6 things I learned in Waikiki

  1. Dining at American staple, the Cheesecake Factory, and hearing Angus and Julia Stone playing in the background was a soothing reminder that music is now truly global. As was hearing Vance Joy through the PA system of a department store. And a tip for new players: nothing is small at the Cheesecake Factory, not even the ‘Chicken Littles’ that I ordered.
  2. Ross could be the greatest clothing store known to golfers. Think of it as Big W but with all the top brands at drastically reduced prices. Rather than paying anything up to $100 for a golf shirt at home, I walked to the fitting rooms with two adidas shirts, two Callaway shirts, Nike shirt and shorts, a Tommy Hilfiger shirt, Greg Norman shorts, a Calvin Klein belt and a couple of dress shirts before I was told there was an eight garment minimum. And this was at 11pm at night!
  3. Jump on a trolley (above). They are a great way to get your bearings in Waikiki (which to be honest is centred largely on Kalakaua Avenue that fronts Waikiki Beach) and also a handy way to get around if your feet need a rest. It’s also a good way to gauge some dining options that the less inquisitive tourists may not venture towards or head off on a day tour that takes in Diamond Head Crater.
  4. You will never be more than 150 metres from an ABC Store. If you’ve been to Waikiki you will know what I mean, but for the uninitiated they are everywhere and have everything from groceries, snacks, alcohol and gifts – everything from a snow globe to the loudest Hawaiian shirt you can imagine.
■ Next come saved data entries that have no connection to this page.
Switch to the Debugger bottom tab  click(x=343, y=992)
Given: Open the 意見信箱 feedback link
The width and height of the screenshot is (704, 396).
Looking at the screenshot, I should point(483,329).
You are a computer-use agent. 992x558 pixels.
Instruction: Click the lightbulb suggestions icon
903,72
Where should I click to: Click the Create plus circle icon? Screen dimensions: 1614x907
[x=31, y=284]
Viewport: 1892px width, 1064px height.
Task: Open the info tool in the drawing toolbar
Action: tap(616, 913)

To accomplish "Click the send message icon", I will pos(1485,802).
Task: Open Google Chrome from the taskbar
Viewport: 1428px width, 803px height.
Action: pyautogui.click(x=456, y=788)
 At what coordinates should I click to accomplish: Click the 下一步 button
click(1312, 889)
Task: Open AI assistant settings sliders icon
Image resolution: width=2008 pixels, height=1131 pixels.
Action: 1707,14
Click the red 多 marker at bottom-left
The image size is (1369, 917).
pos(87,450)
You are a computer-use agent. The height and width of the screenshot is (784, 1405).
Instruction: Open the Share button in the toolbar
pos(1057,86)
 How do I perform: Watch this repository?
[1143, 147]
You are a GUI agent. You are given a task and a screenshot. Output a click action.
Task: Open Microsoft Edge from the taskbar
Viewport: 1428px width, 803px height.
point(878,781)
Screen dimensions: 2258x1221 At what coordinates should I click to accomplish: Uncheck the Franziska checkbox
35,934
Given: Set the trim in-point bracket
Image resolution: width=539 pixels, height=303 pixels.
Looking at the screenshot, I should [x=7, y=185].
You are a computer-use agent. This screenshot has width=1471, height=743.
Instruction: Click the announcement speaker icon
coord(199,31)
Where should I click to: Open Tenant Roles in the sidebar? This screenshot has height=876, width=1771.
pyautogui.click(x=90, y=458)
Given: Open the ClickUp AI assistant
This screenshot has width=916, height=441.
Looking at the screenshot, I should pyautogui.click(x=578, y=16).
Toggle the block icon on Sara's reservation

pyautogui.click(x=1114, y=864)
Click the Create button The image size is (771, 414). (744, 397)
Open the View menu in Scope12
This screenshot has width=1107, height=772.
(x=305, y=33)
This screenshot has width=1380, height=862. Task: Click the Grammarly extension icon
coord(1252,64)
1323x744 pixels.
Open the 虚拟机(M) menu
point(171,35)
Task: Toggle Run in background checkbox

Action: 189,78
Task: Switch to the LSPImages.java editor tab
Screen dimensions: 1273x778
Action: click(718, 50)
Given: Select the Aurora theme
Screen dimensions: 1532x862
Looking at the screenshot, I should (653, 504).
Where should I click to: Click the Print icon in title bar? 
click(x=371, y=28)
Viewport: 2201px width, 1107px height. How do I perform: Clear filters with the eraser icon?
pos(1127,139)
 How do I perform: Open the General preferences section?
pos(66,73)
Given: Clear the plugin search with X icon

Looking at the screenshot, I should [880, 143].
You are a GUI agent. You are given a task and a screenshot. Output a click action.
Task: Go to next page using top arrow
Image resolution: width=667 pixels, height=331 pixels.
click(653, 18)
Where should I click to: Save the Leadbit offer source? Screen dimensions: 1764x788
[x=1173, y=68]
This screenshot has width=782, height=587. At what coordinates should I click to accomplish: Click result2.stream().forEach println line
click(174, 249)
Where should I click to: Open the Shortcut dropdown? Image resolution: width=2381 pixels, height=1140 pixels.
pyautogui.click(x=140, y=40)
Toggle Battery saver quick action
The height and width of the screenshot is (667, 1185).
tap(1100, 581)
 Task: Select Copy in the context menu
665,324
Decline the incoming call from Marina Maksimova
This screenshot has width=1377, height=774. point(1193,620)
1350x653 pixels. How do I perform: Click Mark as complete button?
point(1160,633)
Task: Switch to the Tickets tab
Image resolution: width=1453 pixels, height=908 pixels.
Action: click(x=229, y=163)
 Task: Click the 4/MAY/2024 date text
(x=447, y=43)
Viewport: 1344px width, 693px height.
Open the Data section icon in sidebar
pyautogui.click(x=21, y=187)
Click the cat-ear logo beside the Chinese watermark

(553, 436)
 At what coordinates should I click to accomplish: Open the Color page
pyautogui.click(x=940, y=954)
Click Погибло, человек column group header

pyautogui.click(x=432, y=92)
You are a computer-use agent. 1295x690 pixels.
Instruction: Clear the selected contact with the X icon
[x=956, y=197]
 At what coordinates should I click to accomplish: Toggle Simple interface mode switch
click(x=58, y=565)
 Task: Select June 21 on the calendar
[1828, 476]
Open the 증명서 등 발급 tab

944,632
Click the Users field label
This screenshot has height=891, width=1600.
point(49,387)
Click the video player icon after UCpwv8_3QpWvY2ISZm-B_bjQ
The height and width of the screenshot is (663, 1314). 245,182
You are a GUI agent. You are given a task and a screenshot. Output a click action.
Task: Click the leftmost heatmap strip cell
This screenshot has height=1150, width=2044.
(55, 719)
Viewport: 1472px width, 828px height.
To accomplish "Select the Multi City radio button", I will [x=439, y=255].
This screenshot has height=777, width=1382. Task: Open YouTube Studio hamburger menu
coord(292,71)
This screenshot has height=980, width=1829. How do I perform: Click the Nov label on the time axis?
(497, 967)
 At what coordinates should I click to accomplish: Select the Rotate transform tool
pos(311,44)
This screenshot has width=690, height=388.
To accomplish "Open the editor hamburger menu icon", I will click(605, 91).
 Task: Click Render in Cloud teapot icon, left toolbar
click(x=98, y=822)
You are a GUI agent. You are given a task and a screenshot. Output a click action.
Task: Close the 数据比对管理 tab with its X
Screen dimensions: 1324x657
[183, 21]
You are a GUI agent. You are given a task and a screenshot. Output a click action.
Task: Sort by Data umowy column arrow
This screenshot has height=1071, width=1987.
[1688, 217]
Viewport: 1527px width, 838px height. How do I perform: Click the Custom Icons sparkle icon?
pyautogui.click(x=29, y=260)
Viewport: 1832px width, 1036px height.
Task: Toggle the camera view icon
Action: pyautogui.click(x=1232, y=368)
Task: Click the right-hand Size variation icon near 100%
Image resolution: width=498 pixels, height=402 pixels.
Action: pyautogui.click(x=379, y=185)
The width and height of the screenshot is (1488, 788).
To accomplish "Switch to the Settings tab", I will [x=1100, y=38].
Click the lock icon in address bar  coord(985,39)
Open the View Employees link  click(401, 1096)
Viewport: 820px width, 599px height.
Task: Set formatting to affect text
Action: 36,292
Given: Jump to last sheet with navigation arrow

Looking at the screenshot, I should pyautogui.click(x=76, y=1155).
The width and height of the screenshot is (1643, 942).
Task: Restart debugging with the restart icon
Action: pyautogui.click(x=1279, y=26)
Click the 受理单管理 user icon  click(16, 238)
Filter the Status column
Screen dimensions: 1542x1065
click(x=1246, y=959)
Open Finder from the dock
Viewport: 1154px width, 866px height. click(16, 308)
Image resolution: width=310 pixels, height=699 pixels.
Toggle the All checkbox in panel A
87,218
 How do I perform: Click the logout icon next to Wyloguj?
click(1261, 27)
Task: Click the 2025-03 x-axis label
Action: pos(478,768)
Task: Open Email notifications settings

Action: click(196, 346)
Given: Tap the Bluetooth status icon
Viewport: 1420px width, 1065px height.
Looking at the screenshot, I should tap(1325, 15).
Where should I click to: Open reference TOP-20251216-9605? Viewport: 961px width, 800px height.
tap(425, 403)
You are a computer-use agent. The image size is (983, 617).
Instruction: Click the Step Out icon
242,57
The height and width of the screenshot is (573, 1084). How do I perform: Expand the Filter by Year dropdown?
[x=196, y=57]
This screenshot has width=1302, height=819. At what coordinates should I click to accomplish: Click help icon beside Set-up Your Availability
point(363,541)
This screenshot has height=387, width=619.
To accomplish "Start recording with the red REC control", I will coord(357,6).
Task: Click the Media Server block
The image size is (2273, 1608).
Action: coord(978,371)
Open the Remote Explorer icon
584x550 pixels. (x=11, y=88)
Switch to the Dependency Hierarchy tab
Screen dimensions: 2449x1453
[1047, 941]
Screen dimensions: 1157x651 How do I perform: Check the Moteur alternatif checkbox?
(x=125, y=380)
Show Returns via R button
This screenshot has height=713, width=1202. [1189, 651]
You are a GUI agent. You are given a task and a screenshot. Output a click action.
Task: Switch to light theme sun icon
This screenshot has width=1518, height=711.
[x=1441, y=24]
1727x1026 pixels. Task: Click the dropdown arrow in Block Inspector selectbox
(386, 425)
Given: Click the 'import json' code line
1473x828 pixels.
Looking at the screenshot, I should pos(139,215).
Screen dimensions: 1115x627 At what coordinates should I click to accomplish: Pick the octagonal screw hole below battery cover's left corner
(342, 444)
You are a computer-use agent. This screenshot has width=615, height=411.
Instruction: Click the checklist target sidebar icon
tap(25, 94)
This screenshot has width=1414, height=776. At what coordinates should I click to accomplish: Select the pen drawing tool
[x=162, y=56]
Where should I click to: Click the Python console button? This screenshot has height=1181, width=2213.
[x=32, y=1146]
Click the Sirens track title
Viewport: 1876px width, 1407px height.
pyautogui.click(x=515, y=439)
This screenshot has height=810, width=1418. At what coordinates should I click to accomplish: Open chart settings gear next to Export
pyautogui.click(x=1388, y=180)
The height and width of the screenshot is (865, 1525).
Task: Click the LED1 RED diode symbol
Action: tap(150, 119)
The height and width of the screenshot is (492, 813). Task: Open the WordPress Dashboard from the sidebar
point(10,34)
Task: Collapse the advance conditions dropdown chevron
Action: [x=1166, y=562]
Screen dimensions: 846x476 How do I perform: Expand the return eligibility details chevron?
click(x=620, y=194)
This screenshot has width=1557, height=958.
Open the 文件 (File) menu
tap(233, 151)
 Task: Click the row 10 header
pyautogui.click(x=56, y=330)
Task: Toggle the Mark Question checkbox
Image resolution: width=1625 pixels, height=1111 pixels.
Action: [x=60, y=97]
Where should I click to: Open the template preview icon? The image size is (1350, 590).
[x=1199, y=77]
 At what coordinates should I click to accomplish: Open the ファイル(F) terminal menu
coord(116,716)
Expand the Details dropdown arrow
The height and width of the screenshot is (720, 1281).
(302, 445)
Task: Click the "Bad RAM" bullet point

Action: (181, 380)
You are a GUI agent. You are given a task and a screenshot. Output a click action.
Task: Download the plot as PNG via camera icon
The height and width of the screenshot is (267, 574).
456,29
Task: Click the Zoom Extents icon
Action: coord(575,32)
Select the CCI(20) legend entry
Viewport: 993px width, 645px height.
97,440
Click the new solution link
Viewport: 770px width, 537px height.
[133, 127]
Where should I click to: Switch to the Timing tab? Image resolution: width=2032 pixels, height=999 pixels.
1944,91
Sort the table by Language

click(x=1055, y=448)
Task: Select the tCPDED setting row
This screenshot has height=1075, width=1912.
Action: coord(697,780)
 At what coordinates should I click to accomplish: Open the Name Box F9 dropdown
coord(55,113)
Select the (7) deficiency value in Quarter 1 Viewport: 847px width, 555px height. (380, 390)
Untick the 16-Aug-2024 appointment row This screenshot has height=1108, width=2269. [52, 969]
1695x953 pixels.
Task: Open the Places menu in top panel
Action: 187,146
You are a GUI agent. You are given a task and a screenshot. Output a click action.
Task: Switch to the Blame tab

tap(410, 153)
And ukuleles. Lots of ukuleles.
  5. The service is something else. I’m not a person who likes overly attentive service – more often than not I’ll skip the bag drop and carry my clubs from the car myself. But the relaxed Hawaiian lifestyle mixed with America’s service industry makes for a feeling of being spoiled and not someone simply looking for a tip. One evening, our party of 10 went for dinner at the famed Duke’s Restaurant at Outrigger Waikiki Beach Resort and when we had polished off the signature Hula Pie for dessert we asked whether it would be possible for the bill to be split three ways. “Of course,” was the polite response. Not two minutes later three bills were brought to our table without us having to once recount what we had each ordered. What an absolute delight.
  6. Avoid ‘Grad Week’ if you can. The American version of ‘Schoolies’ kicks off the American summer with Californian kids flooding the resorts. At one point as we swam off the beach I looked around and thought I was caught in every American teen spring break movie ever made. To be fair, most of the kids I came across were quite polite but there were heaps of them.